KOREATOWN, LOS ANGELES (KABC) -- Los Angeles city crews on Thursday began clearing away massive piles of trash outside a Koreatown home whose owner has been described as a hoarder.
The piles of junk, stacked about 8 feet high in some places on the property, are visible from the street and overhead. They include appliances, books, furniture and clothing, among other items, nearly surrounding the single-story house. Rats and cockroaches have infested the small mountain of debris.
Neighbors say they've been complaining to the city about the residential eyesore for years.
A 90-year-old woman lives at the home with her son, who had accumulated the junk and on Thursday watched city workers used a bulldozer to haul it away.
The cleanup is expected to provide some relief for nearby residents, as well as the homeowner.
"It's overwhelming, honestly," Dwayne Jones, who lives nearby, told ABC7. "You see it every day, and to actually see the crews here -- I'm really just taken aback, how much stuff there is. It's very relieving to see this go."
Experts say hoarding is often tied to a form of emotional loneliness and isolation.

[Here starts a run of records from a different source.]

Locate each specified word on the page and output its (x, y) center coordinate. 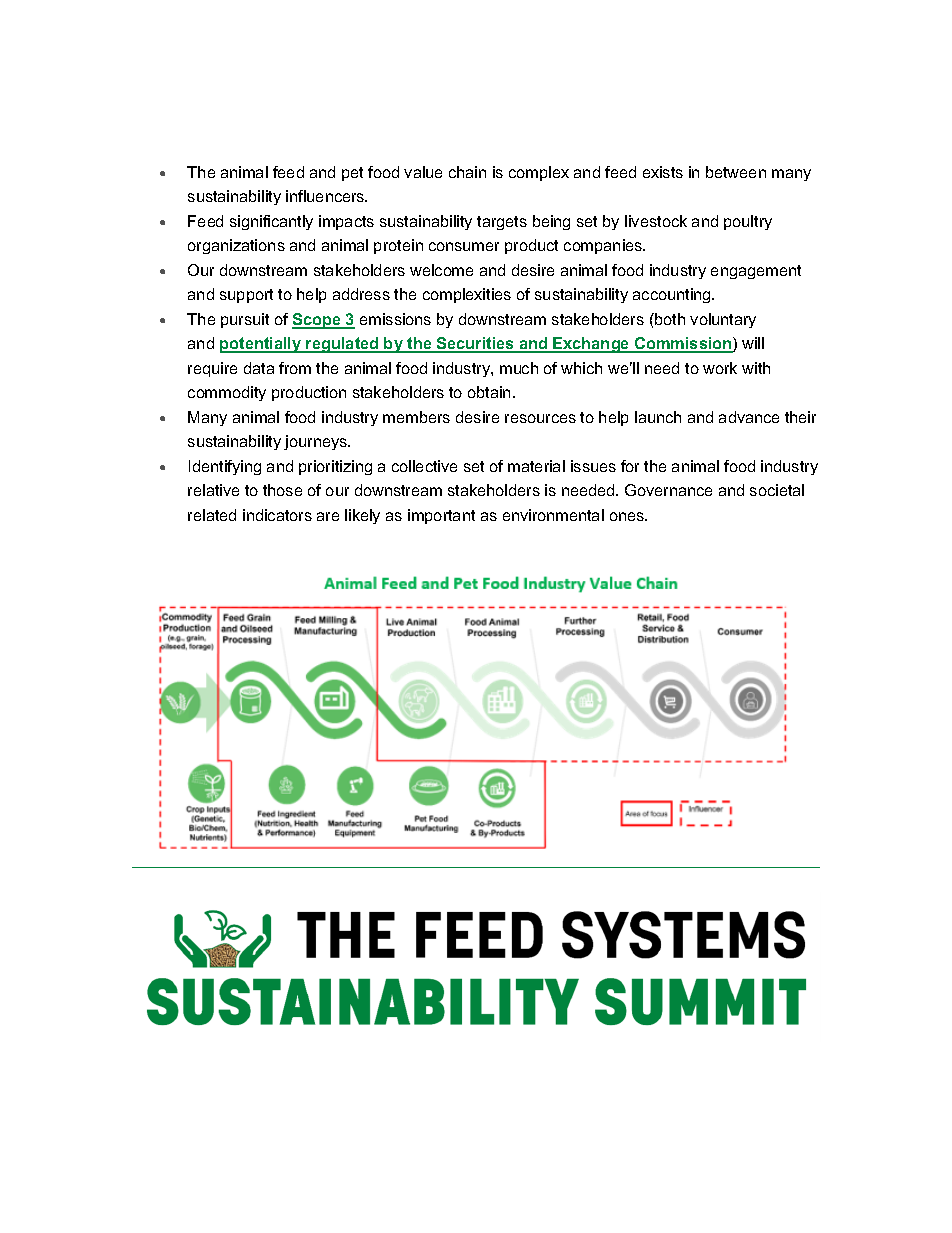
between (736, 172)
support (246, 296)
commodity (227, 393)
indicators (277, 515)
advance (749, 417)
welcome (441, 270)
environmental (553, 515)
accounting (673, 295)
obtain (489, 392)
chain (467, 172)
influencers (326, 196)
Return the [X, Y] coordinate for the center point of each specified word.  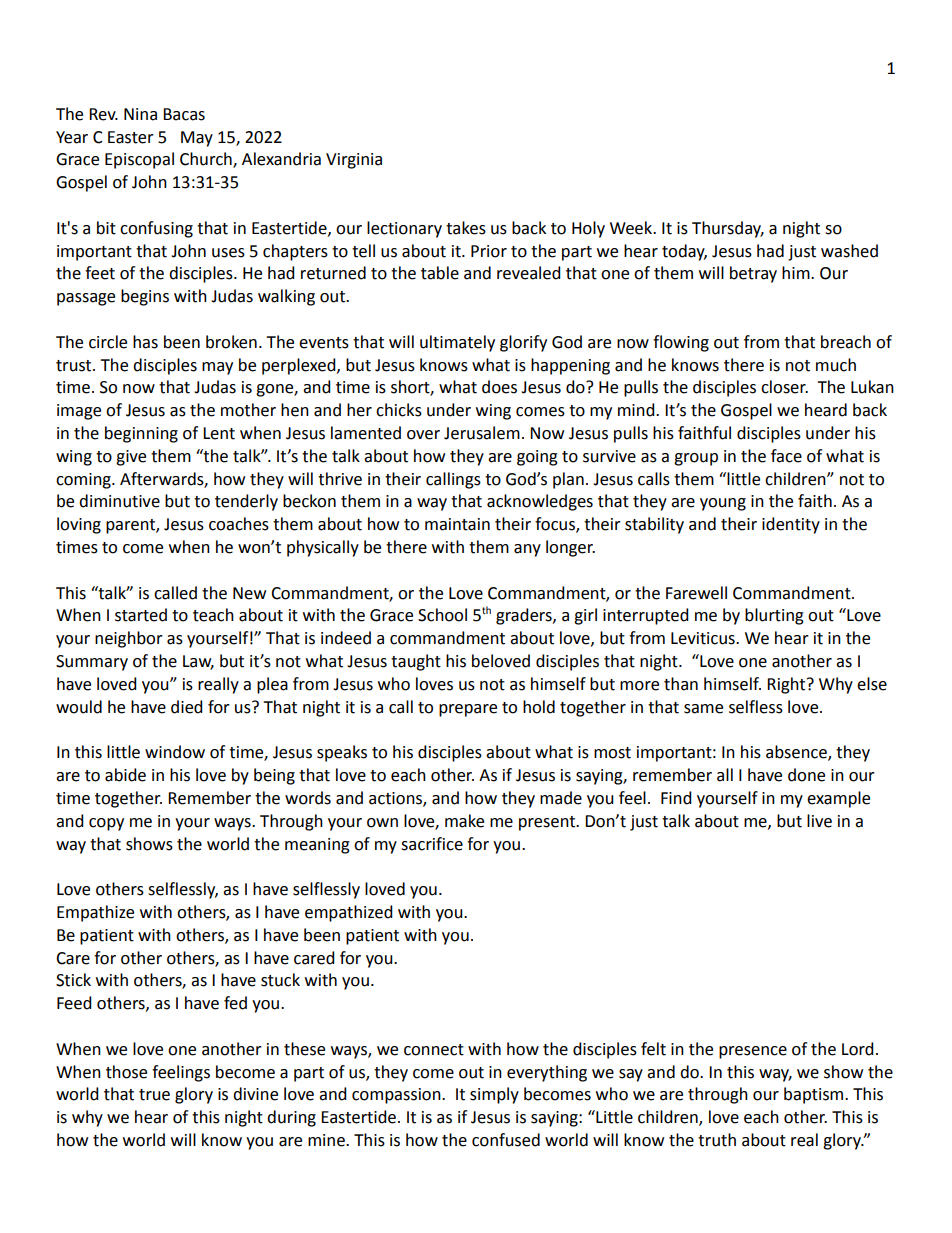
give [131, 458]
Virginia [354, 161]
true [154, 1095]
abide [125, 775]
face [786, 456]
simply [494, 1095]
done [806, 775]
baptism [815, 1095]
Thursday [728, 229]
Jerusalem [482, 433]
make [464, 821]
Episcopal [139, 160]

"It's almost like emotional insulation," John Tsilimparis, a Los Angeles-based psychotherapist, told ABC7. "It's the way that they fill in the gaps and the voids in their lives, with these possessions."
Personnel with the Los Angeles County Department of Mental Health and the Los Angeles Police Department's Systemwide Mental Assessment Response Team have visited the home to offer their services, officials said.